--- Texte fourni ---

Arrêt du 13 mai 2004
Ire Cour civile

MM. et Mme les Juges Corboz, président, Favre et Kiss.
Greffière: Mme Cornaz.

A. ________,
demanderesse et recourante,

contre

X.________,
défenderesse et intimée, représentée par Me Christoph Dreher.

contrat de travail; interprétation,

recours en réforme contre l'arrêt de la Cour d'appel de la juridiction des
prud'hommes du canton de Genève du 6 janvier 2004.

Faits:

A.
Par contrat de durée indéterminée prévu pour entrer en vigueur le 1er mars
2001, A.________ a été engagée par X.________ en qualité d'"executive
assistant", pour un salaire mensuel brut de 7'000 fr. versé douze fois l'an.
La période d'essai était de trois mois.

L'art. VI let. a) du contrat prévoyait qu'en cas de maladie justifiée par
certificat médical, l'employée recevrait, dès le premier jour, le paiement de
son salaire à 100 % pendant sept cent trente jours dans une période de neuf
cents jours consécutifs, conformément à l'art. C1 al. 1 du contrat
d'assurance collective perte de gain conclu avec Y.________. La teneur de cet
article correspondait aux conditions générales d'assurance maladie collective
(ci-après : CGA), édition 1990, liant X.________ à Y.________.

Les CGA ont été modifiées en 2000, notamment l'art. C1 al. 1, en ce sens que,
pour les travailleurs au bénéfice d'un contrat de travail de durée limitée,
le versement de l'indemnité journalière a été réduit "à la durée de
l'obligation de l'employeur de continuer à verser le salaire selon le code
des obligations".

Le 31 mai 2001, X.________ a informé A.________ de son désir de mettre un
terme aux rapports de travail les liant. D'un commun accord, les parties ont
toutefois décidé de signer un nouveau contrat d'une durée limitée à deux mois
allant de juin à juillet 2001, afin de permettre à X.________ de trouver une
remplaçante et à A.________ de rechercher un nouvel emploi.

C'est ainsi que, le 1er juin 2001, les parties ont amendé l'art. II du
contrat original imprimé, relatif à la validité, en y apportant les
adjonctions manuscrites suivantes (ci-après en italique) : "Modification du
contrat. Le présent contrat prend effet le 1er juin 2001. Il est établi pour
une durée de deux mois ferme". Lors de la signature de ce nouveau contrat,
effectuée très rapidement, les parties n'ont pas abordé la question de la
couverture d'assurance perte de gain. Elles ont apposé leur signature
respective au bas de l'art. II et, pour le surplus, simplement visé l'art. IV
relatif au salaire et paraphé le bas de la première page du contrat. Les cinq
autres articles du contrat débutant le 1er mars 2001, énoncés aux pages 2 et
3, n'ont fait l'objet d'aucune adjonction, modification ou paraphe.
Le 29 juin 2001, A.________ a été déclarée en incapacité de travail totale
par son médecin traitant. Cette incapacité a pris fin le 15 septembre 2002.

--- Entrées fournies ---

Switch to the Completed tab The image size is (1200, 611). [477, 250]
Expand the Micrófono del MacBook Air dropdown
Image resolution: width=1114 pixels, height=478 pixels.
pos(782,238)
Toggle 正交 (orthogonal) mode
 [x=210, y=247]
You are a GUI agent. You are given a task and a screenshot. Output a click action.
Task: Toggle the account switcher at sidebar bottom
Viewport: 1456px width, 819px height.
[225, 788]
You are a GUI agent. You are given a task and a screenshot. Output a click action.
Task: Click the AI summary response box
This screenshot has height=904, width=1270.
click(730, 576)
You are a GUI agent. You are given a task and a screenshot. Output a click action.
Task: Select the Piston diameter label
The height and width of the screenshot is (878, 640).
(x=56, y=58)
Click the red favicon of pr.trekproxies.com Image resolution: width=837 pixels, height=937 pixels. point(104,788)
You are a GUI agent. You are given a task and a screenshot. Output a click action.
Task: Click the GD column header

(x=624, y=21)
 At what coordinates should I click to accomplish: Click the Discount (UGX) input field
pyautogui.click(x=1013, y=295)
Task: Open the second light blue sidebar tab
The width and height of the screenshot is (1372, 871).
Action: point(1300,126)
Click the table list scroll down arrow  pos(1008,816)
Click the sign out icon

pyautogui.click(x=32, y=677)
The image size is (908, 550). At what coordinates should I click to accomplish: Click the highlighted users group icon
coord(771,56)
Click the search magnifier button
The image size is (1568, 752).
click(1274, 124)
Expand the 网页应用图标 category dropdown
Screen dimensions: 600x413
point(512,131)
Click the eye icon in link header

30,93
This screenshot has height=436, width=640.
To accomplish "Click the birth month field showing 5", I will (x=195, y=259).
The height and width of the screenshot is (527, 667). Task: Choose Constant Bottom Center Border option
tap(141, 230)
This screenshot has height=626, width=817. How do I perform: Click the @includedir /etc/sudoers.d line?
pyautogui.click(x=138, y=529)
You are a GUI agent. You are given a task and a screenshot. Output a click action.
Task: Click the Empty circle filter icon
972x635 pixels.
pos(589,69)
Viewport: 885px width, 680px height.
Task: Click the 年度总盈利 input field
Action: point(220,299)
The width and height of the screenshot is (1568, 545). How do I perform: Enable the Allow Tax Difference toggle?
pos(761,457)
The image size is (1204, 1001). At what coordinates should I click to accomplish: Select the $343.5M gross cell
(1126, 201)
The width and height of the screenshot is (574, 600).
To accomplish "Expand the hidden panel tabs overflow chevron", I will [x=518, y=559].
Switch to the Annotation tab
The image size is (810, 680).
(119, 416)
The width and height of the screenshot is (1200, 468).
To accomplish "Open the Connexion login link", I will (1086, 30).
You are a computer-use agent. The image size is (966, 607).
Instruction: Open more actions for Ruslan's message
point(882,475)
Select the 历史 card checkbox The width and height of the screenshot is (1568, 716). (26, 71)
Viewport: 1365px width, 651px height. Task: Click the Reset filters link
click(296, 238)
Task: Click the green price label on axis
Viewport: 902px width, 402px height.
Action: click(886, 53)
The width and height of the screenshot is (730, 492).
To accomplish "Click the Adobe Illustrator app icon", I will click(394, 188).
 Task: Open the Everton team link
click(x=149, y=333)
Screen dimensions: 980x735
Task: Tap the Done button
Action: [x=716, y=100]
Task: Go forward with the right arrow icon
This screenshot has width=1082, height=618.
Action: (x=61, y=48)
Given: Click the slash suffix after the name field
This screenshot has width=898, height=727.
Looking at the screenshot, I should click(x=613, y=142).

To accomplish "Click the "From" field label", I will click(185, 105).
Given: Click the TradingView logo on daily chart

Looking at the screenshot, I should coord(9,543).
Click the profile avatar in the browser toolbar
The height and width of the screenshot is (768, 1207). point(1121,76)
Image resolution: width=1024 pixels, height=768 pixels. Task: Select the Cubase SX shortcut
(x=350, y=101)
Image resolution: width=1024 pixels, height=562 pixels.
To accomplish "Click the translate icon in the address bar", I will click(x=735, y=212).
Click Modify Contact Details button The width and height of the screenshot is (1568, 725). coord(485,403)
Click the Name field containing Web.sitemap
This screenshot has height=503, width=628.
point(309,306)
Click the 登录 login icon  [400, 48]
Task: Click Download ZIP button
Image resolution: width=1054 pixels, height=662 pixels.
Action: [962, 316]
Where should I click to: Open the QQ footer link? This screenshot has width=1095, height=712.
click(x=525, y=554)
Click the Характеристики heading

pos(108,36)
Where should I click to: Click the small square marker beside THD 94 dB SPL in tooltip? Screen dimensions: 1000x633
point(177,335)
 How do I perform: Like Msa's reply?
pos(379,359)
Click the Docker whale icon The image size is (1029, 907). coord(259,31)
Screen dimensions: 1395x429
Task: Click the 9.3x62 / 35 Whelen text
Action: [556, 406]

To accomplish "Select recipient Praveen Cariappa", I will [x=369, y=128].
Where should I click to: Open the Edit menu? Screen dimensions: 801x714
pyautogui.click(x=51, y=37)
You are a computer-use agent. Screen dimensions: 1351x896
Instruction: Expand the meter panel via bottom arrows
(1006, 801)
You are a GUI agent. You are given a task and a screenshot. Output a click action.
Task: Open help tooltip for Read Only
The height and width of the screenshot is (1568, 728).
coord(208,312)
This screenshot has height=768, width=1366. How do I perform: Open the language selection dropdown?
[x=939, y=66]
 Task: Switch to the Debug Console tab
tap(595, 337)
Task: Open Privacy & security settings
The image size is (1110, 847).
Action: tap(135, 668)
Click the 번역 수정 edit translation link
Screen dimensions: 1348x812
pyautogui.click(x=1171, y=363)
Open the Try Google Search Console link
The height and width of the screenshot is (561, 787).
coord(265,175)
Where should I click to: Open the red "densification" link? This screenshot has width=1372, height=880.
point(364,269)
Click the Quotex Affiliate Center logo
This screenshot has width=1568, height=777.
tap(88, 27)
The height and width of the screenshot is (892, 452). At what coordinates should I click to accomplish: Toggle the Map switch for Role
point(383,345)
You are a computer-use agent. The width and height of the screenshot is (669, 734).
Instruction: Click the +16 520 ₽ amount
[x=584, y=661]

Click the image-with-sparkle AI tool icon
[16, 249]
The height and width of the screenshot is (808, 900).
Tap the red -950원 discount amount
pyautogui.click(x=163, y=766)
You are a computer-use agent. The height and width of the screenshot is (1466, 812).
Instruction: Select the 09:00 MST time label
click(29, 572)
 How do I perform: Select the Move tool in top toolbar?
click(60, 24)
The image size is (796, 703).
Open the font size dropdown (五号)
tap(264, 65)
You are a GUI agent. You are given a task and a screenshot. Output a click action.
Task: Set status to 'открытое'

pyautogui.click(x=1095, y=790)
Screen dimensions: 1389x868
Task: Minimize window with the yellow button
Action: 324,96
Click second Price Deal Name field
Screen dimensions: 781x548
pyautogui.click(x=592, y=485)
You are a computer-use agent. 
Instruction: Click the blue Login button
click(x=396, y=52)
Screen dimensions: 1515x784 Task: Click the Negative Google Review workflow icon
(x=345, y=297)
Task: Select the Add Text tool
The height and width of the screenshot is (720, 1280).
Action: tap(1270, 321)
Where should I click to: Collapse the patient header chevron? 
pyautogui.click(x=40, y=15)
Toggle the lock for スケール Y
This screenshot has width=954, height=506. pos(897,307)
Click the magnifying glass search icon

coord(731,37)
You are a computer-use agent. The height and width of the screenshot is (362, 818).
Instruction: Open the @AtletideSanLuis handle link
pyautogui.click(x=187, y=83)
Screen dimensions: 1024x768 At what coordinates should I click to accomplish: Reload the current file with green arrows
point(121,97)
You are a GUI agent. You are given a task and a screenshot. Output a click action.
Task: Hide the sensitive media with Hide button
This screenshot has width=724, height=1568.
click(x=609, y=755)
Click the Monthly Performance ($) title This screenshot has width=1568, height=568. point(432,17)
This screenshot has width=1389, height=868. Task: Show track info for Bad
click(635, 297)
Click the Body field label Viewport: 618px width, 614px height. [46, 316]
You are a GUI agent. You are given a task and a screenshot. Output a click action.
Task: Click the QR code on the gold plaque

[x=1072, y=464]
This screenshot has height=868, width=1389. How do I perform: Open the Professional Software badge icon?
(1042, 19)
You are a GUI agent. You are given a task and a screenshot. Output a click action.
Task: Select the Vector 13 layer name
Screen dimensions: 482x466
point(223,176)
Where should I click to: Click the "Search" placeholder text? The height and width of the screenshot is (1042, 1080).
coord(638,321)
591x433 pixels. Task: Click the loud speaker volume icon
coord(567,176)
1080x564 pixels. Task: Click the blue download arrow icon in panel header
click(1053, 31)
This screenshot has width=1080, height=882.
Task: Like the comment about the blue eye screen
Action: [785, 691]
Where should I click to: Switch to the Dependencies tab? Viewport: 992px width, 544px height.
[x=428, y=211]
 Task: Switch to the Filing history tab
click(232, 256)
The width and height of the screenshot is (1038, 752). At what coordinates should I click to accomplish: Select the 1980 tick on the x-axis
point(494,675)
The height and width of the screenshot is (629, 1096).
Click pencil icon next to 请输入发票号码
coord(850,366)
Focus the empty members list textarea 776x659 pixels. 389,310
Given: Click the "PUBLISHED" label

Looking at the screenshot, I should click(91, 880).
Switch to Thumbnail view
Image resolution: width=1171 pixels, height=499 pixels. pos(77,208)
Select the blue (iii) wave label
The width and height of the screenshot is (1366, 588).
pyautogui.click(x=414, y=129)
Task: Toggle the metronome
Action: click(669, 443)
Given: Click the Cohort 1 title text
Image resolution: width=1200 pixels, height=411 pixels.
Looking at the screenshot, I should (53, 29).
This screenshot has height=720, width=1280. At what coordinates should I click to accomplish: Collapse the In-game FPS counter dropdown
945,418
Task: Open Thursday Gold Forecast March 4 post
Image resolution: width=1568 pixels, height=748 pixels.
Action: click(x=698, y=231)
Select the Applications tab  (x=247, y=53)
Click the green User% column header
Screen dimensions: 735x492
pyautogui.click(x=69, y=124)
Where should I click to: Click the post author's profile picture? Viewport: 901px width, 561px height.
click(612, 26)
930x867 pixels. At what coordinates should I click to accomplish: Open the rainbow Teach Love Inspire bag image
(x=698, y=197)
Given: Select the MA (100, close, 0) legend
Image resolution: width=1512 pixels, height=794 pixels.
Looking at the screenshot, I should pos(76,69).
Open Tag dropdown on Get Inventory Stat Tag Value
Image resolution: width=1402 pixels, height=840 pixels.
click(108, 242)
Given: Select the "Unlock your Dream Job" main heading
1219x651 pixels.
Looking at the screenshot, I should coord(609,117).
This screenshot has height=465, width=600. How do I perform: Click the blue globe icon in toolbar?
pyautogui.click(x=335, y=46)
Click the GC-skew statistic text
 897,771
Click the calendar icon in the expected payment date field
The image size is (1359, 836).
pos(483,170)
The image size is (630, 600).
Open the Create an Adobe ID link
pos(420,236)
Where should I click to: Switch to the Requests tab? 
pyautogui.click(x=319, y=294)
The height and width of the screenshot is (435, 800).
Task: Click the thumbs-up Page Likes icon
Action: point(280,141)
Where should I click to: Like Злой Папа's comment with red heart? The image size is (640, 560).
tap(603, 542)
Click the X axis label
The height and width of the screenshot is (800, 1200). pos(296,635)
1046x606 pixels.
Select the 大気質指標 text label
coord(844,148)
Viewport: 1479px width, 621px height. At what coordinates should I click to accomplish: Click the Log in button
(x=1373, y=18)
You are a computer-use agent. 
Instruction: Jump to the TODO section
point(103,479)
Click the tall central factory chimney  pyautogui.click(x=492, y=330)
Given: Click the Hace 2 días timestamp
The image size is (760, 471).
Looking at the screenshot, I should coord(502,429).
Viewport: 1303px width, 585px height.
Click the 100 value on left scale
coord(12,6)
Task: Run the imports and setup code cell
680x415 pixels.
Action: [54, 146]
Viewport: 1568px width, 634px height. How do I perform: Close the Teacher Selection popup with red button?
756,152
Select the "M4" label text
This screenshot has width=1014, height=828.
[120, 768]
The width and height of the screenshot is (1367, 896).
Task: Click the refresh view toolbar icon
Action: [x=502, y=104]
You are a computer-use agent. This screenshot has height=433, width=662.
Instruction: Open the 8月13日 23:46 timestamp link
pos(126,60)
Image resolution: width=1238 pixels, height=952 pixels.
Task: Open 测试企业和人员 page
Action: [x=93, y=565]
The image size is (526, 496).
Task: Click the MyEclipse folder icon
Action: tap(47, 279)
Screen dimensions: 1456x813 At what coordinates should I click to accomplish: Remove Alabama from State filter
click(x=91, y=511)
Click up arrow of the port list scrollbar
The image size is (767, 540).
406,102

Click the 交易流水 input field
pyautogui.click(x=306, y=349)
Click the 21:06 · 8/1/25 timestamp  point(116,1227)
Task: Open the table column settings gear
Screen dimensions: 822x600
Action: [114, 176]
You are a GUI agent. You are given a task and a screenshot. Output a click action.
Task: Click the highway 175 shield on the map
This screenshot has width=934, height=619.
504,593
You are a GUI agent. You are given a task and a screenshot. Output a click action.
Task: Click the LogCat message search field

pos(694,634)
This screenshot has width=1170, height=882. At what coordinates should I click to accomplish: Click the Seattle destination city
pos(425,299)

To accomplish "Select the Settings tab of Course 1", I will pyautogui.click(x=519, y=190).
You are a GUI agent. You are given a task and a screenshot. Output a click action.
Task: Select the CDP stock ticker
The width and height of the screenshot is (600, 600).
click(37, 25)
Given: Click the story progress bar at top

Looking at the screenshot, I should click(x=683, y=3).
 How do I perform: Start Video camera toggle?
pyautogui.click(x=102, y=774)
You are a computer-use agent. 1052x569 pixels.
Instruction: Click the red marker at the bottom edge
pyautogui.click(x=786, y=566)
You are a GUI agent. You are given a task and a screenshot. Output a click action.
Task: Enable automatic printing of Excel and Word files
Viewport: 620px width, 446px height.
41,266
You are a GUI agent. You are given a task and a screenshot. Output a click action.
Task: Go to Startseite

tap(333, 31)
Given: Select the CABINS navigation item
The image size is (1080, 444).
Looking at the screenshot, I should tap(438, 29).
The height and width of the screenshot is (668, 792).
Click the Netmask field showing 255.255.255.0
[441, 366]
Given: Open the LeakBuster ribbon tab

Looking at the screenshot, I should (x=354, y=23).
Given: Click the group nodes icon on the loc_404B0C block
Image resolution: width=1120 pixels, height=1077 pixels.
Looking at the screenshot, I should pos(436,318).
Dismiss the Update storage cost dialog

---

### [Consigne A]
D'après l'arrêt sur le contrat de travail, quel était le salaire mensuel brut prévu pour l'employée engagée le 1er mars 2001 ?
### [Consigne B]
Poursuivez l'arrêt sur le contrat de travail après sa dernière phrase.

### [Votre réponse A]
Un salaire mensuel brut de 7'000 fr., versé douze fois l'an.

### [Votre réponse B]
Par lettre du 22 août 2001, Y.________ a informé X.________ qu'en vertu des
art. C1 al. 1 de ses CGA et 324a CO, relatifs aux travailleurs bénéficiant
d'un contrat de durée limitée, elle entendait réduire la durée de ses
prestations en faveur de A.________ à trois semaines. Dès lors que les trois
semaines tombaient dans le délai d'attente de trente jours prévu par le
contrat d'assurance, aucune indemnité journalière n'était due à l'intéressée.

Le 23 août 2001, X.________ a communiqué la lettre susmentionnée à
A.________. Elle l'a par ailleurs informée qu'elle lui versait la somme de
3'825 fr. 65 à titre de salaire dû, en vertu de l'art. 324a CO, en raison de
son incapacité de travail, pendant trois semaines, soit du 29 juin au 19
juillet 2001.

Par courrier du 14 septembre 2001, A.________ a, en substance, mis X.________
en demeure de lui verser l'intégralité de son salaire pour le mois de juillet
2001, ainsi que le montant correspondant à son droit aux vacances calculé
pour les mois de mars à juillet 2001, et affirmé que l'art. VI let. a) du
premier des deux contrats n'avait pas été touché par la modification du 1er
juin 2001.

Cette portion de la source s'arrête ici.